**WORK REQUEST**
Among the entries below, one stretch runs from the line that contains "Edit the Cukierki team" through the line that contains "Expand the Web Performance section". Repeat that stretch exactly, ends included, and only that.

**TASK MATERIAL**
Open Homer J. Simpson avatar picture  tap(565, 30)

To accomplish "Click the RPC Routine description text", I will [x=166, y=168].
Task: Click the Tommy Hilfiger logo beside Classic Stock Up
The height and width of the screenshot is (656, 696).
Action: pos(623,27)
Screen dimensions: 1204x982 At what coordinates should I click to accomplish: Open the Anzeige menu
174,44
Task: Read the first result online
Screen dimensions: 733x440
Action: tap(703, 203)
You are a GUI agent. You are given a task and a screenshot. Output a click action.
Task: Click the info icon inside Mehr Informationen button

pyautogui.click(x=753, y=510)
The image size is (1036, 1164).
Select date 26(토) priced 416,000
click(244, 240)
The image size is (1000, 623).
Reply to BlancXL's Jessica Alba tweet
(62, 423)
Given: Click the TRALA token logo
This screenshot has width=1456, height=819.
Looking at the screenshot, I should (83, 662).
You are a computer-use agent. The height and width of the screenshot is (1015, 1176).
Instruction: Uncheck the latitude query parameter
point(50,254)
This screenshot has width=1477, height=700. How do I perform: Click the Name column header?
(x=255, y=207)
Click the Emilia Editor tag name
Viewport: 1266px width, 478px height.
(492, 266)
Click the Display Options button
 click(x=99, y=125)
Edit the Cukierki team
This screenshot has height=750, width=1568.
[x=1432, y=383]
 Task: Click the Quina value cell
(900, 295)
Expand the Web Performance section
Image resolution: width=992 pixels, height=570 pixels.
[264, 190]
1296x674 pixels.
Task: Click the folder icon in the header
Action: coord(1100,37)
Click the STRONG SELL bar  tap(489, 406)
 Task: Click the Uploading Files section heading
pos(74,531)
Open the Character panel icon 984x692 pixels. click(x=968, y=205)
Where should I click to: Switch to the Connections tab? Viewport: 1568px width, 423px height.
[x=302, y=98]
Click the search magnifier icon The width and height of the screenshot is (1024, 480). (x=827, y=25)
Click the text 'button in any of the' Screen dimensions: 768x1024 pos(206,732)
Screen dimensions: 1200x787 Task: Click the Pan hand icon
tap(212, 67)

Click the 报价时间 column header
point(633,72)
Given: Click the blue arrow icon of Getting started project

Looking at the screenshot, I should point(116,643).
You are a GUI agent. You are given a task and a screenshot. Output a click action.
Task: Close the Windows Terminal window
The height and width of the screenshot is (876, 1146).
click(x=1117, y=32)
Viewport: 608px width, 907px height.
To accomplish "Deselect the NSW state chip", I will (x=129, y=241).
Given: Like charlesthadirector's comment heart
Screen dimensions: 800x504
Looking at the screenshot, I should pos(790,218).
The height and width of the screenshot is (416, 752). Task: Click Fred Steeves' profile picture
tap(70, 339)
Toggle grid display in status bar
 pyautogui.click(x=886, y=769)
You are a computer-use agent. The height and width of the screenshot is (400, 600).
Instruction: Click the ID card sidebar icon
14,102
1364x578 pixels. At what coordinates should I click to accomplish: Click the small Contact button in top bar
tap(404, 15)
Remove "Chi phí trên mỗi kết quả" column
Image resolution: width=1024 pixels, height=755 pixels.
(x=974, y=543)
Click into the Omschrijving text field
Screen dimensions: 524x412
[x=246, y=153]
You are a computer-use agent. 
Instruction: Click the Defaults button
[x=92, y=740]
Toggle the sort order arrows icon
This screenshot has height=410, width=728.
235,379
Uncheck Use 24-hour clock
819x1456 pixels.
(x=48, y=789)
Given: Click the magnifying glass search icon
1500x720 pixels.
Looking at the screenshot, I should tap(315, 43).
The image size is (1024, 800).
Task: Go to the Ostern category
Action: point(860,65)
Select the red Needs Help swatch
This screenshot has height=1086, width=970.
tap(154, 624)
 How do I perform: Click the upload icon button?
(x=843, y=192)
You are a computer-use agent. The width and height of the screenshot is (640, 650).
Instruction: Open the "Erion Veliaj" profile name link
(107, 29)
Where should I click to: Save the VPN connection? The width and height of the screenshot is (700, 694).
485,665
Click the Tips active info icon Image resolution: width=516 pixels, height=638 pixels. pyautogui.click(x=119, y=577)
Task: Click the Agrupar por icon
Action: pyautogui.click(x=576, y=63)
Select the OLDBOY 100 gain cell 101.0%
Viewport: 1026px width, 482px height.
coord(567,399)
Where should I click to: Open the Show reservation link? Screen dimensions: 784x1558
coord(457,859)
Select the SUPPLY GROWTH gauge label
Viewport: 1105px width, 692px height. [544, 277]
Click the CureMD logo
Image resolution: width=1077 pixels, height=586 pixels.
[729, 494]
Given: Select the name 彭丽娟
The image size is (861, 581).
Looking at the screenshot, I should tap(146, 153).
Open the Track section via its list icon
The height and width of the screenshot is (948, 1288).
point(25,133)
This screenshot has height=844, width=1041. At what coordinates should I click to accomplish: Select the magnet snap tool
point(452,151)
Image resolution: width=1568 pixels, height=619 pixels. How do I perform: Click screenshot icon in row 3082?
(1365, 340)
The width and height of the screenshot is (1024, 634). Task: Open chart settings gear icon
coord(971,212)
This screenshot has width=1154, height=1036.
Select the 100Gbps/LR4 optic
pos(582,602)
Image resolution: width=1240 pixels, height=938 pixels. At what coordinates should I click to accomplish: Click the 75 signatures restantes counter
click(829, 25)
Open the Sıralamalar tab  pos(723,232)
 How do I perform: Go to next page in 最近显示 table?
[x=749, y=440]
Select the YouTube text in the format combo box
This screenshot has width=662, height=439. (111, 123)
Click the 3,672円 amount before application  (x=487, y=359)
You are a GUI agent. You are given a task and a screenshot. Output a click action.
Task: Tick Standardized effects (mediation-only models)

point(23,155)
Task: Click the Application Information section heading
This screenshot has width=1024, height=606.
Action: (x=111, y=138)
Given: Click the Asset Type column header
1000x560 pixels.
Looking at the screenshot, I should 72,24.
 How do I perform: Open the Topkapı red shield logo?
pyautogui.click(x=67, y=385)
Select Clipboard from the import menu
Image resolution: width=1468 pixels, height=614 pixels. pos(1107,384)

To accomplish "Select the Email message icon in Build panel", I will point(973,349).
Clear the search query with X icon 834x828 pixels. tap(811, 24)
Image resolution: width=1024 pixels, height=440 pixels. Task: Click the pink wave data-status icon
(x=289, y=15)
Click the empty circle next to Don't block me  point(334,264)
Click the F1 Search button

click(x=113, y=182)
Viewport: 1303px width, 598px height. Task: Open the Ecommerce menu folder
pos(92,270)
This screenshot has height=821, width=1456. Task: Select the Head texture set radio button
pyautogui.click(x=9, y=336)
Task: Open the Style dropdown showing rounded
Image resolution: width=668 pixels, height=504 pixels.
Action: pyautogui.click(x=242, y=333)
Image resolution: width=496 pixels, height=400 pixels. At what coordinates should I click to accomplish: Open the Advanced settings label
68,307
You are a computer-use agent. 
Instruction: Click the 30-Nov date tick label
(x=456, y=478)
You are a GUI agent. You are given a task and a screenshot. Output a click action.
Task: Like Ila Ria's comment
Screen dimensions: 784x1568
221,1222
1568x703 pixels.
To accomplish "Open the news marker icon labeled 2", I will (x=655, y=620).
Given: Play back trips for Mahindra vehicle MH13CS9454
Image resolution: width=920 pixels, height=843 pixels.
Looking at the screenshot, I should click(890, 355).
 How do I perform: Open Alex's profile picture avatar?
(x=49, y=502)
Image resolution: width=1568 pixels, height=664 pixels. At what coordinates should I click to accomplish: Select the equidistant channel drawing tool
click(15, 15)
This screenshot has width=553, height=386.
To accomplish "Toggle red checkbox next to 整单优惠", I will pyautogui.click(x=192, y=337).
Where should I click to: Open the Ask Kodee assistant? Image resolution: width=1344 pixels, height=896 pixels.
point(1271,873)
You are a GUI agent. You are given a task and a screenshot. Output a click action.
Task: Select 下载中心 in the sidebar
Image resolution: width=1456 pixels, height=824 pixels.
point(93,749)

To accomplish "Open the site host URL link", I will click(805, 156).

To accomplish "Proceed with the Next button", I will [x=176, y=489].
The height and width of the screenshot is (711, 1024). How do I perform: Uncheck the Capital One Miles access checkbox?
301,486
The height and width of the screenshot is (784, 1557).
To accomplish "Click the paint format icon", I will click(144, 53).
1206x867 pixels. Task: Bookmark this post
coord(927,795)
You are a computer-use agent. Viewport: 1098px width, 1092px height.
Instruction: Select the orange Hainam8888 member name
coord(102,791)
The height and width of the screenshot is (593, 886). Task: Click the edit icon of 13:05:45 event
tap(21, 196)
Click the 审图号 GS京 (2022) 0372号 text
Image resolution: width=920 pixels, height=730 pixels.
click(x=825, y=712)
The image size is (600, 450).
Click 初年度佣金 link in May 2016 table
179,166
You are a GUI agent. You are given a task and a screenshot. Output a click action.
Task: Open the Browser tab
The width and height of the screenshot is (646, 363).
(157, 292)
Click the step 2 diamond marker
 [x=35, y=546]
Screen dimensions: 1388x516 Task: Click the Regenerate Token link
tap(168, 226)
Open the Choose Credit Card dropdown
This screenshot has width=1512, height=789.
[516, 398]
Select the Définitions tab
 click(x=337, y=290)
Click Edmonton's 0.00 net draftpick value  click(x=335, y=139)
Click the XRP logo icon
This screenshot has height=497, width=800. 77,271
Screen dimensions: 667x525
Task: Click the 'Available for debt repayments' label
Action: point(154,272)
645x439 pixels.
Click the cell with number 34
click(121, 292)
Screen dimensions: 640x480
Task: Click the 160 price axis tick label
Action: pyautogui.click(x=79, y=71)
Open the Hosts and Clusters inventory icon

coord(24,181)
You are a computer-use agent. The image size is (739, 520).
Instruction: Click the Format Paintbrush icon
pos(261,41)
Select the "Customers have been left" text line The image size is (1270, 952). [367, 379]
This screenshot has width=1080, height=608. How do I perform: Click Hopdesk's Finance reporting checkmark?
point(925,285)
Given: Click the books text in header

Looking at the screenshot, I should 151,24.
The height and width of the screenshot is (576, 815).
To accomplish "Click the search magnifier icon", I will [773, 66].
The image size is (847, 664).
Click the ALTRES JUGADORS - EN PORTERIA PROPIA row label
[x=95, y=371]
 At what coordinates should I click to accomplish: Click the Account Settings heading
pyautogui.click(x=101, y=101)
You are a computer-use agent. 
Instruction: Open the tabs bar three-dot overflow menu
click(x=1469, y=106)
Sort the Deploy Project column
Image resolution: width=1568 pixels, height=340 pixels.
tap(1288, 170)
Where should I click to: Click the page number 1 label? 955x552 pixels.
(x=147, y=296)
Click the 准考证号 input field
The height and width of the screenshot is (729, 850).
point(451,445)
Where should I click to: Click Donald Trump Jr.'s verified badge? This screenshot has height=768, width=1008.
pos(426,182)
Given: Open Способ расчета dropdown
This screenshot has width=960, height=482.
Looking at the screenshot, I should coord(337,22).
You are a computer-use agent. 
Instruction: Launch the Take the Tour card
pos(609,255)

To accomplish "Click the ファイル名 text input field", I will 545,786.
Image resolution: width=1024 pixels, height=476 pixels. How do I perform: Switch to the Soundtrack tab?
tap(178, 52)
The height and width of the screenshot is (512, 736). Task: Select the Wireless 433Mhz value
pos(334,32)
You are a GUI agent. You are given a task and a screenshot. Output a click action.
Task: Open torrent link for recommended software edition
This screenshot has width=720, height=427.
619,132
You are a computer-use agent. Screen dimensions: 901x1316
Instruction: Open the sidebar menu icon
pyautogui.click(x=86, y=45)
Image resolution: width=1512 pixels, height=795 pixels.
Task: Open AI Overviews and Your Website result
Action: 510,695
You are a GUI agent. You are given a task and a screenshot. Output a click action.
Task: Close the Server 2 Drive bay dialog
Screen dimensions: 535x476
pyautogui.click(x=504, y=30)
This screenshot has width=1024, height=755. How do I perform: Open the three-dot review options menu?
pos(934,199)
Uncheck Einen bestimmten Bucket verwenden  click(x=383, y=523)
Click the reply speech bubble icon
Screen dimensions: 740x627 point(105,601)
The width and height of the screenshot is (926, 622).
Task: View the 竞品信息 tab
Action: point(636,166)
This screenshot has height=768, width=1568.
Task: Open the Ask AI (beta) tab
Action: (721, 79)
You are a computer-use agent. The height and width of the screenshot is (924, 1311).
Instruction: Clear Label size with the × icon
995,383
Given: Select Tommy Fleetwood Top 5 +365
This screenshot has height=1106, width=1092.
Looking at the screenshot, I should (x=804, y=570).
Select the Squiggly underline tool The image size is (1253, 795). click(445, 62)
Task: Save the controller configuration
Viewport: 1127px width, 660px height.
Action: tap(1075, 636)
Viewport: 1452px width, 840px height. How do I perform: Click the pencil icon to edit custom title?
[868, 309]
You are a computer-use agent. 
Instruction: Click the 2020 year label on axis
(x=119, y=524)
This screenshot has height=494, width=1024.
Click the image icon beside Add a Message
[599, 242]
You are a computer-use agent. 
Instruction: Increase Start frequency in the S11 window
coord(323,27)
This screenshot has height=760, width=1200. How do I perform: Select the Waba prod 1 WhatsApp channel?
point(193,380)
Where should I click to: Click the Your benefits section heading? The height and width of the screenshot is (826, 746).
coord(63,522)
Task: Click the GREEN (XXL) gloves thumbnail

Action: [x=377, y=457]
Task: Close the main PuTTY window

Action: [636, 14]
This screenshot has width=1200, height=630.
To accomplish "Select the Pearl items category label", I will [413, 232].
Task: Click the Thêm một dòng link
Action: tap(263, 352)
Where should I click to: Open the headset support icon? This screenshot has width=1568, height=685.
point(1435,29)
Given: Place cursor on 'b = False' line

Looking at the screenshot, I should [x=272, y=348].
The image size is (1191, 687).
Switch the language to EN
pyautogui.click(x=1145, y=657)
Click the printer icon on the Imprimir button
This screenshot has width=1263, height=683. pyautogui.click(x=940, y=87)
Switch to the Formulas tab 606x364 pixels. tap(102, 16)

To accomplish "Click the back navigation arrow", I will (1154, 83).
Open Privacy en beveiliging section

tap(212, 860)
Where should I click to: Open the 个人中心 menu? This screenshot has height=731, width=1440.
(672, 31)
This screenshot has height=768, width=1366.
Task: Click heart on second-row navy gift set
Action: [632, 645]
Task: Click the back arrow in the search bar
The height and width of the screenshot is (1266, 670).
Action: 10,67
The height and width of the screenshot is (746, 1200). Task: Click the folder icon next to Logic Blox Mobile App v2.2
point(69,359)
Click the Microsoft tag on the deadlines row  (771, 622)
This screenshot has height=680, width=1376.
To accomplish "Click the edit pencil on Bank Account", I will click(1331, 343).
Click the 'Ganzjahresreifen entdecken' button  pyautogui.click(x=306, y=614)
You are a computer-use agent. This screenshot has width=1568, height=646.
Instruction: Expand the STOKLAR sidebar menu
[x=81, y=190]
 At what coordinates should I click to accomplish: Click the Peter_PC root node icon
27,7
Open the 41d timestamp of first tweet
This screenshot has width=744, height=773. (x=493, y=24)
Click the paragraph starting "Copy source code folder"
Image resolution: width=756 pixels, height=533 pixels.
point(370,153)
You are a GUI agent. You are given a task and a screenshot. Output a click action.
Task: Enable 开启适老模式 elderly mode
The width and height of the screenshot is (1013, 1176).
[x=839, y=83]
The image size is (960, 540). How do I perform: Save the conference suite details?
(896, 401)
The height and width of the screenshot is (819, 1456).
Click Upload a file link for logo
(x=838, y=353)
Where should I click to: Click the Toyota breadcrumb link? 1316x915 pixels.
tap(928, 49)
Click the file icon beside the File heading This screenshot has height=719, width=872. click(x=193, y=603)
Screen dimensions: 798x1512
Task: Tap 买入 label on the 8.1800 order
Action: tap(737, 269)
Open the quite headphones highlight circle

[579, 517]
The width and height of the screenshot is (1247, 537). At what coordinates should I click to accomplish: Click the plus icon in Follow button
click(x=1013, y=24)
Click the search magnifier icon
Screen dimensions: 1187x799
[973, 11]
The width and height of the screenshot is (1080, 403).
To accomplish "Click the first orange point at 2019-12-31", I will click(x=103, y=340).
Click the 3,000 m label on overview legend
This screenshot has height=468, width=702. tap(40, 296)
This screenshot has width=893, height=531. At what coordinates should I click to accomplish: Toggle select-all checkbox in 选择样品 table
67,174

**PROBLEM SOLUTION**
Edit the Cukierki team
This screenshot has height=750, width=1568.
[x=1432, y=383]
 Task: Click the Quina value cell
(900, 295)
Expand the Web Performance section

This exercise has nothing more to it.